Net Worth: $1.6 Billion

Foundation: TomKat Charitable Trust, TomKat Foundation

Soros Clone Rating: 4 out of 5

Media Outlets: Center for American Progress, Common Sense Media, Center for Ecoliteracy

Steyer has sought to remake himself from successful businessman into banker for the left. The attempt earned him the title of “environmental hero” from The Washington Post. His $100 million donation will go toward “taking on big oil and special interests” in 2014, according to a lengthy op-ed he wrote in Politico defending his own coal investments. According to another Politico article, the Keystone Pipeline will be one of the main targets of this campaign spending blitz. 

Steyer has been known to stretch the truth to advance his political goals. A Time magazine article from May 22, 2014, admitted that Steyer’s TV and online ads had factual problems. The claim that the Keystone Pipeline would be used to ship American oil to China was “not an argument anchored in reality” but one that “fits Steyer’s larger conviction that the economy needs to be as big a part of the climate message as the environment.” The article then quoted Steyer rationalizing his actions, saying, “[s]ometimes you need to take the fight that’s there.” 

Despite all of this, Steyer hadn’t divested his coal interests from his own portfolio until June 30, 2014. Up until that point, Steyer was still making money off of fossil fuel investments through Farallon Capital management, which he founded. 

A July 4, 2014, New York Times article pointed out that these investments actually “increased their annual production by 70 million tons since they received money from the hedge fund.” The same article noted that Farallon had “pumped hundreds of millions of dollars” into the coal industry. The Times cited “corporate records, government data and interviews with industry experts” to support its case.

Yet, Steyer remained the billionaire poster child of the environmental movement.

Steyer founded NextGen Climate in 2013 to help push his climate change agenda. The group claims to “act politically to avert climate disaster and preserve American prosperity” by taking “bold action” and “exposing those who deny reality and cater to special interests.” 

Buffett, Bloomberg and Steyer were also members of Bill and Melinda Gates’ Giving Pledge. Steyer donated much of his money through his foundations, which include the TomKat Charitable Trust, the Pacific Coast Foundation, the TomKat Foundation and the TomKat Ranch Educational Foundation. 

Pouring $8 million into the race, Steyer was instrumental in Democrat Terry McAuliffe’s 2012 gubernatorial victory in Virginia over GOP candidate Ken Cuccinelli. He also started a fund to bankroll former Florida governor and current gubernatorial candidate Charlie Crist. While Steyer began this fund with $750,000, "some Florida Democrats believe he intends to spend as much as $10 million," to aid the former Republican, according to the Tampa Bay Business Journal. Crist formerly left the governorship, and the Republican Party, to run for U.S. Senate as an Independent. He lost that race won by Republican candidate Marco Rubio.
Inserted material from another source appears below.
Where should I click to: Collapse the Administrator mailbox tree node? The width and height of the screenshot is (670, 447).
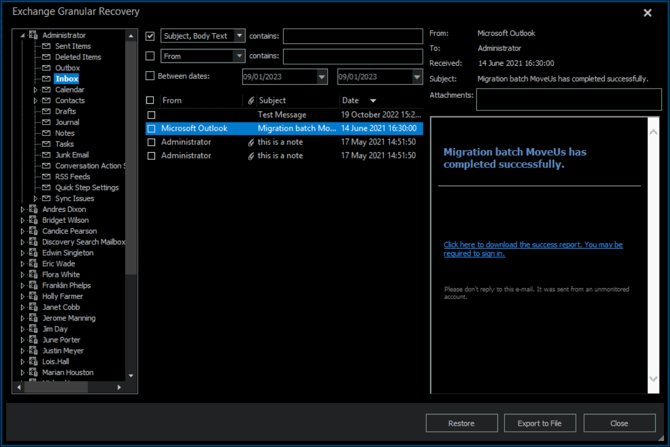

Through the TomKat Charitable trust, Steyer donated more than $4.7 million to liberal groups since 2009, not including his more than $8.5 million in political donations.
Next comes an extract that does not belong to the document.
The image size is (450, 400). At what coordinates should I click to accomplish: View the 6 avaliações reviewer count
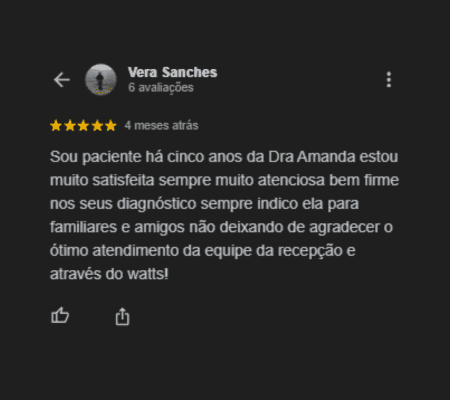[x=161, y=88]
Partial List of Steyer’s Donations Since 2008:

  • Center for American Progress: $2,650,000
  • Center for Ecoliteracy: $1,292,769
  • Environmental Defense Fund: $500,000
  • EcoTrust: $471,000
  • 350.org: $250,000

 

Born: Aug. 30, 1930

Net Worth: $62 Billion

Foundation: The Susan Thompson Buffett Foundation

Soros Clone Rating: 3 of 5

Media Outlets: BH Media Group (75 local papers) 

Buffett has been involved in media for decades. While Bloomberg focused on buying one of the largest news magazines in the U.S., Buffett took a different approach, buying up dozens of smaller, localized outlets.

The Berkshire Hathway CEO, beloved by the news media, was no stranger to the news business. Until Amazon founder Jeff Bezos bought The Washington Post in 2013, Berkshire Hathaway owned 1.7 million shares in Graham Holdings, the Post’s parent company. Shortly after the sale of the paper, Berkshire negotiated a deal with Graham holdings that involved Berkshire giving up its shares.

Berkshire Hathaway Media Group owns 75 outlets in 10 different states and invested at least $142 million on the acquisitions, even with the sale of its Post shares.

This media ownership gave Buffett influence on the news at a local level. His holdings included newspapers in political swing states like Virginia (30 papers) and Florida (9 papers cover the “mid-south,” which includes Florida). 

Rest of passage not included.